Outre un fusil d’assaut kalachnikov, la police avait indiqué que le jeune Marocain était en possession de neuf chargeurs remplis, un pistolet automatique Luger et un cutter.

Selon Spencer Stone, 23 ans, qui a été le premier des trois à se jeter sur l’agresseur et a été blessé au cutter, la kalachnikov de l’assaillant "semblait enrayée ou ne fonctionnait pas". Et l’attaquant "n’avait clairement aucun entraînement au maniement des armes", a relevé Alek Skarlatos, membre de la garde nationale de l’Oregon et récemment rentré d’une mission en Afghanistan. "S’il avait su ce qu’il faisait ou s’il avait fait ce qu’il fallait, il aurait pu vider les huit chargeurs et on ne serait probablement pas là aujourd’hui ainsi que beaucoup d’autres gens", a-t-il ajouté.

– Agir pour survivre –

Alors qu’Ayoub El Khazzani est toujours interrogé par les enquêteurs française, deux enquêtes sont en cours, l’une menée par le parquet antiterroriste de Paris, dont la compétence est nationale, et l’autre par le parquet fédéral belge.

Sa garde à vue peut durer jusqu’à mardi soir.

Son profil d’islamiste radical, repéré par les services de renseignement de quatre pays européens (Espagne, France, Allemagne, Belgique), oriente jusqu’à présent les enquêteurs vers la piste d’une attaque terroriste.

Selon un enquêteur français, le jeune homme a vécu d’emplois précaires et baigné dans la petite délinquance et la marginalité, à la limite de la rue.

El Khazzani a vécu sept ans en Espagne, de 2007 à mars 2014. Il y avait débarqué à 18 ans, d’abord à Madrid puis à Algesiras, en Andalousie, où il s’est fait remarquer par des discours durs légitimant le jihad. Le jeune homme a été détenu une fois pour "trafic de drogues" selon une source des services antiterroristes espagnols.

Lors de la conférence de presse, Spencer Stone a expliqué sa motivation à l’arrêter par "la survie et permettre aux autres du train de survivre aussi".

Après lui avoir sauté dessus, "j’ai commencé à l’étrangler, il sortait des armes de partout (…) Tous les trois, on lui a donné des coups de poing, je l’ai étranglé jusqu’à ce qu’il soit insconcient", a-t-il détaillé.

Les trois amis ont aussi été aidés par un sexagénaire britannique, Chris Norman. Tous ont été salués en héros et seront reçus lundi par le président français, François Hollande, qui leur remettra la Légion d’honneur, l’une des plus prestigieuses distinctions françaises.

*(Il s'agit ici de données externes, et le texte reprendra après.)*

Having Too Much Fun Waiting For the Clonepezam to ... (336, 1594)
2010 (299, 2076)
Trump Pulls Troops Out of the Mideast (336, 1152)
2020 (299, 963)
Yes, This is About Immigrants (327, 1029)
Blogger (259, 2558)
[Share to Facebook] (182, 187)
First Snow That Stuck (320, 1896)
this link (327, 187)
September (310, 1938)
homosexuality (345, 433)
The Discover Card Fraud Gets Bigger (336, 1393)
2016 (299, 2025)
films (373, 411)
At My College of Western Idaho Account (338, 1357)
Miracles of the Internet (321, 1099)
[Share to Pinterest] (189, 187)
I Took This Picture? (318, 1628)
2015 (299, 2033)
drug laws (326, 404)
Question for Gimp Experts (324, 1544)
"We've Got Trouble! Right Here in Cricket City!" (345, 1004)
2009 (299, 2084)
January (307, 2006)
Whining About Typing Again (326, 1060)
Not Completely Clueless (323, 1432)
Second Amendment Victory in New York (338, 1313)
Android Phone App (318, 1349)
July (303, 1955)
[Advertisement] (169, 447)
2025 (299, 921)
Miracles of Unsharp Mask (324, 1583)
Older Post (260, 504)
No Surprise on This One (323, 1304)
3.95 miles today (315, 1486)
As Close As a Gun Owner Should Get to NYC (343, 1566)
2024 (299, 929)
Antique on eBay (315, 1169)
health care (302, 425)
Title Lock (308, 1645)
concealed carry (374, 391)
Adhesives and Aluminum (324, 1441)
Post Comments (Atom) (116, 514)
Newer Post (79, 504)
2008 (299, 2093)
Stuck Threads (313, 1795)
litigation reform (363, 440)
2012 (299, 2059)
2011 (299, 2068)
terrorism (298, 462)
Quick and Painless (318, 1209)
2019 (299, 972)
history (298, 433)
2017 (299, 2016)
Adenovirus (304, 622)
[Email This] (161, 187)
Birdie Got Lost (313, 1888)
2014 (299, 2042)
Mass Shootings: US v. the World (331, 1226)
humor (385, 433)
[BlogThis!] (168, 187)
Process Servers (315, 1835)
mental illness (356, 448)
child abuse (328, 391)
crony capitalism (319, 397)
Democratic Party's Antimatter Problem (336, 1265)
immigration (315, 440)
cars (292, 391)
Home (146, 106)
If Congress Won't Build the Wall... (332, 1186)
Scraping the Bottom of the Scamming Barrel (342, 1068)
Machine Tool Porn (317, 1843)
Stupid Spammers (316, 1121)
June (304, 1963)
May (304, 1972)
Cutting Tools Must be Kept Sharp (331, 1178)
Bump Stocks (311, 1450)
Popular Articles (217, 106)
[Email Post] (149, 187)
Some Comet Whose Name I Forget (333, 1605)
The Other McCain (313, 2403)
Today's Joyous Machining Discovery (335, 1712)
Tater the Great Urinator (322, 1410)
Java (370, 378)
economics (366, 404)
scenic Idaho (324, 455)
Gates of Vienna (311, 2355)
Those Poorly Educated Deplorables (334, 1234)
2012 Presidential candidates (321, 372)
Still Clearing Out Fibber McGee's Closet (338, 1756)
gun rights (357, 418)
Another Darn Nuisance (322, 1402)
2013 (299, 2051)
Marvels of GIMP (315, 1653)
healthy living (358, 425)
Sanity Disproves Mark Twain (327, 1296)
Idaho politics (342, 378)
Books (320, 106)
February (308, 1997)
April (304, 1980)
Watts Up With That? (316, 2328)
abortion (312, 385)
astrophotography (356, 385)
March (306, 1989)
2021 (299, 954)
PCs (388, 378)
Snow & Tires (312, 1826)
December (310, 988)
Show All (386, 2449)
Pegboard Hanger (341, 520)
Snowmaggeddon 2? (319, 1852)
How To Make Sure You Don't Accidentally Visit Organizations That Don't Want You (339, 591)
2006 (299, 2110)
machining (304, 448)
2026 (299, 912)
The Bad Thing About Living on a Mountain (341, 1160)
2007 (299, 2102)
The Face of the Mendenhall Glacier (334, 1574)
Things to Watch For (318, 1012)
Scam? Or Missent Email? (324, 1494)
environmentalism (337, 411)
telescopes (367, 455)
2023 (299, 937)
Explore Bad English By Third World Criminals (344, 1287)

Un Franco-américain vivant près de Paris et qui était à bord du Thalys, hospitalisé après avoir reçu une balle, ainsi qu’un passager français ayant tenté d’arrêter le tireur, seront également décorés ultérieurement, a indiqué l’Elysée.

Pour Anthony Sadler, "la leçon qu’on doit retenir c’est que dans un moment de crise comme ça", les gens devraient comprendre "qu’il faut faire quelque chose". "Lors d’un attentat terroriste comme celui-là, il faut faire quelque chose s’il vous plaît, ne restez pas là de manière passive", a-t-il plaidé.

– Polémique rôle des agents ferroviaires –

Présent dans la rame du suspect, l’acteur français Jean-Hugues Anglade a maintenu dimanche ses accusations d’"abandon" du personnel du train à l’égard des passagers terrorisés, qualifiant de "contre-vérité" les propos de la direction de Thalys assurant que les agents ferroviaires avaient bien agi.

L’un des contrôleurs du train a affirmé dimanche ne pas comprendre les critiques de l’acteur.

"Tout le monde a joué son rôle" dans le train, a jugé pour sa part Spencer Stone.

Huit mois après les attentats sanglants contre le journal satirique Charlie hebdo, une policière et dans un supermarché casher de Paris, la France maintient un niveau d’alerte très élevé contre d’éventuels actes terroristes. Depuis le début de l’année, plusieurs projets d’attaques jihadistes ont été déjoués.